The yield strength f yb and the ultimate tensile strength f ub for bolt classes 4.6, 4.8, 5.6, 5.8, 6.8, 8.8, and 10.9 are given in EN1993-1-8 Table 3.1.The tensile stress area A s corresponds to the reduced cross-sectional area inside the threaded part of the bolt. where e 1 is the distance between the center of the end bolt and the end of the plate measured parallel to the load direction, p 1 is the distance between the centers of neighboring bolts measured parallel to the load direction, and d 0 is the diameter of the bolt hole.

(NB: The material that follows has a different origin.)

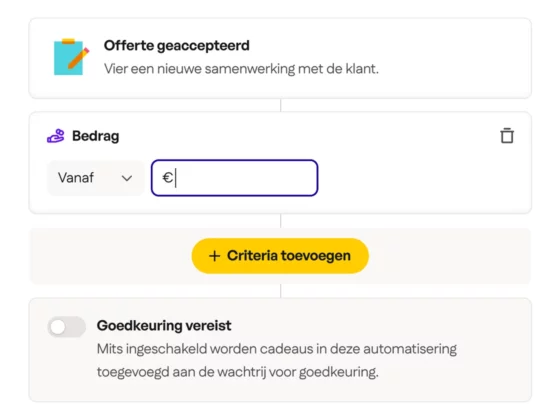Select the Offerte geaccepteerd trigger card
This screenshot has width=560, height=420.
[x=280, y=58]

For full table with more Property Classes - rotate the screen! Metric Bolts - Fine Threads - Minimum Ultimate Tensile Loads Thread For preloaded bolted connections which are slip-resistant at the Serviceability Limit State or the Ultimate Limit State the corresponding shear load F v,Ed should not exceed the design slip resistance as specified in EN1993-1-8 §3.9 and Table 3.2. Only bolt assemblies of classes 8.8 and 10.9 may be used as preloaded bolts. The bearing resistance of the bolt F b,Rd should be verified against the applied shear load F v,Ed in accordance with EN1993-1-8 Table 3.4:For full table with more Property Classes - rotate the screen! Metric Bolts - Fine Threads -Proof Loads Thread The calculated strength properties for coarse pitch thread bolts may be used conservatively for fine pitch thread bolts. For typical coarse pitch thread bolts the standard sizes are: M3, M3.5, M4, M5, M6, M7, M8, M10, M12, M14, M16, M18, M20, M22, M24, M27, M30, M33, M36, M39. The “wet” column indicates lubricated bolts, whereas the “dry” column indicated unlubricated bolts. Metric Class 8.8 Bolt Torque Chart

We hope these metric bolt torque charts have helped you discover the correct tightening torque for the bolts you use. By approximately ignoring the corner rounding for a perfect hexagon the relation of the distance across points s' and the distance across flats s is s' = s / cos(30°) = 1.1547⋅ s. The standarized properties of metric bolts are specified in the international standard ISO 898-1:2009 'Mechanical properties of fasteners made of carbon steel and alloy steel - Part 1: Bolts, screws and studs with specified property classes - Coarse thread and fine pitch thread'. According to EN1993-1-8 Table 3.4 the shear strength of the bolt may be based on the tensile stress area. Identify the class by the embossed number on the head, then find the size of your bolt in the chart. The ideal tightening torque can be found listed in two columns to the right.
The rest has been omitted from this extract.